The 2009 edition of the Manual on Uniform Traffic Control Devices and accompanying Standard Highway Signs and Markings handbook introduced the route shield pavement marking as an option generally available to traffic engineers. It may be used as a safety device on a multilane, controlled-access highway, reminding motorists to change to the correct lane well in advance of a major freeway interchange or fork; on a surface street leading to a freeway entrance ramp, where it is infeasible to install an overhead guide sign; or ahead of a multi-lane roundabout. Route shield pavement markings are intended to aid older drivers who have experienced a decline in working memory or attention span.

Route shield pavement markings have been installed in a number of U.S. cities. In 2018, the California Department of Transportation began installing them in the Sacramento area using funds from the 2017 Road Repair and Accountability Act. In Knoxville, Tennessee, route shields were affixed to the Interstate 40 road surface as a cost-effective mitigation for a high crash rate caused by weaving maneuvers.

The Ohio Department of Transportation suggests route shield pavement markings as one method for park and trail managers to display reassurance markers along off-road portions of U.S. Bicycle Routes and state bicycle routes.

== Design and application ==
Modern route shield pavement markings are made of thermoplastic road marking paint with glass beads for reflectivity at night. They may be installed as part of a routine resurfacing project or after the fact, by placing and melting prefabricated mats onto the road surface. Depending on traffic volumes and weather conditions, they are expected to last from three to five years. The paint can be textured to provide adequate friction for motorcyclists.

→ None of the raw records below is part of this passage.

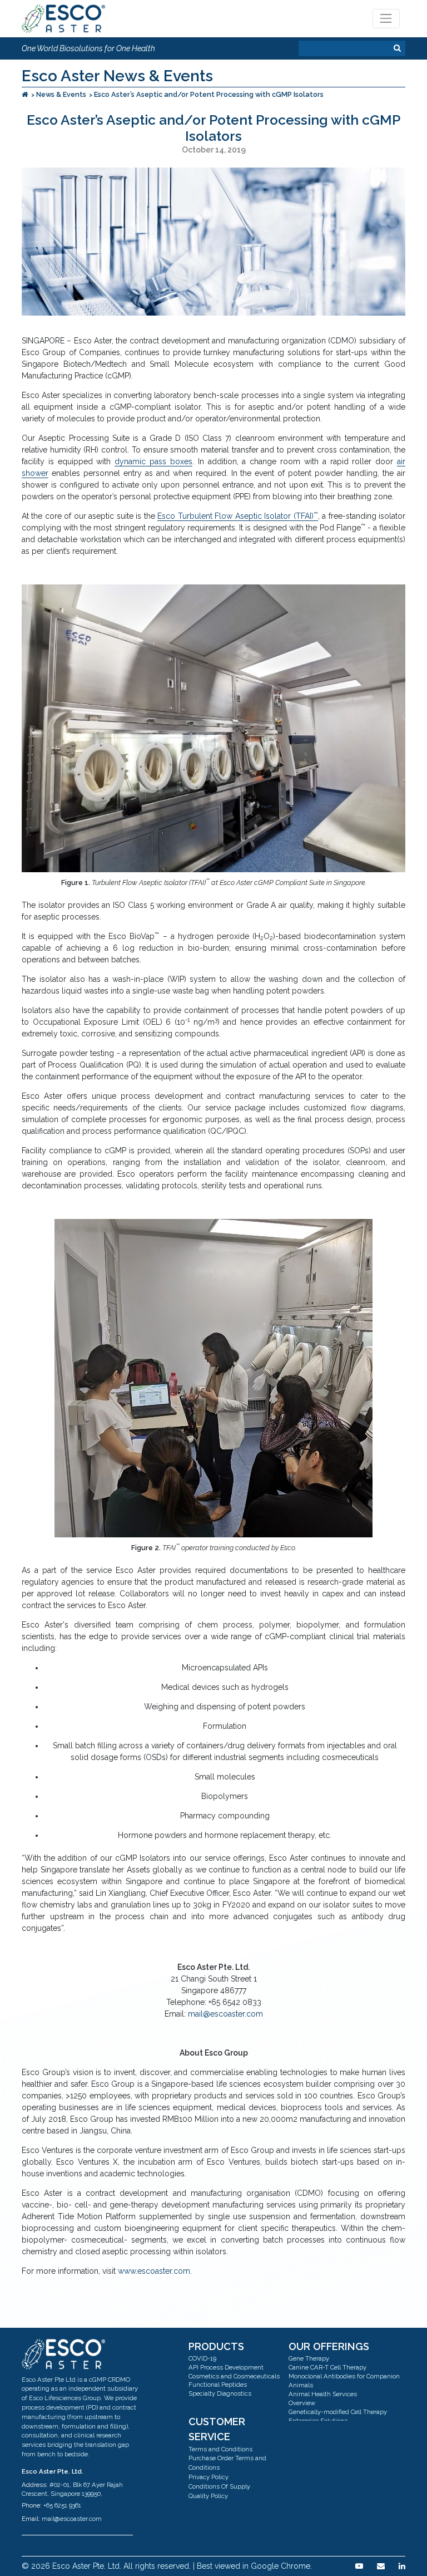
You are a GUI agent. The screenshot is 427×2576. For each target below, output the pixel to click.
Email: (31, 2519)
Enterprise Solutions (318, 2421)
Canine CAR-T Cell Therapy (327, 2367)
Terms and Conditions (220, 2449)
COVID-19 (202, 2358)
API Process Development (226, 2367)
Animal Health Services (323, 2394)
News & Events (61, 94)
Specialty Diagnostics (219, 2393)
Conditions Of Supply (219, 2486)
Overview (302, 2403)
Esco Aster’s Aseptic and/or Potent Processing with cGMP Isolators (209, 94)
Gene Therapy (309, 2358)
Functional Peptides (217, 2384)
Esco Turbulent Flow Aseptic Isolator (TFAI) (237, 516)
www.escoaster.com (154, 2271)
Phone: (32, 2505)
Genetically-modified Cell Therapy (338, 2412)
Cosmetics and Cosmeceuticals (234, 2376)
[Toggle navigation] (386, 18)
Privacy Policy (208, 2477)
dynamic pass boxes (153, 461)
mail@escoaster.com (225, 2013)
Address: (35, 2485)
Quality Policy (208, 2496)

A route shield pavement marking measures approximately 6 × 15 ft. It is half the width of a standard Interstate highway lane; like some other kinds of pavement markings, it is elongated to appear proportional to a driver traveling at high speed. It may appear in full color or as a simple outline.

== Effectiveness ==
A 2010 study by the Texas A&M Transportation Institute found that route shield pavement markings combined with directional arrows were more effective than overhead guide signs in stressful situations. As of 2019, their effectiveness has not been proven in the field through statistical analysis.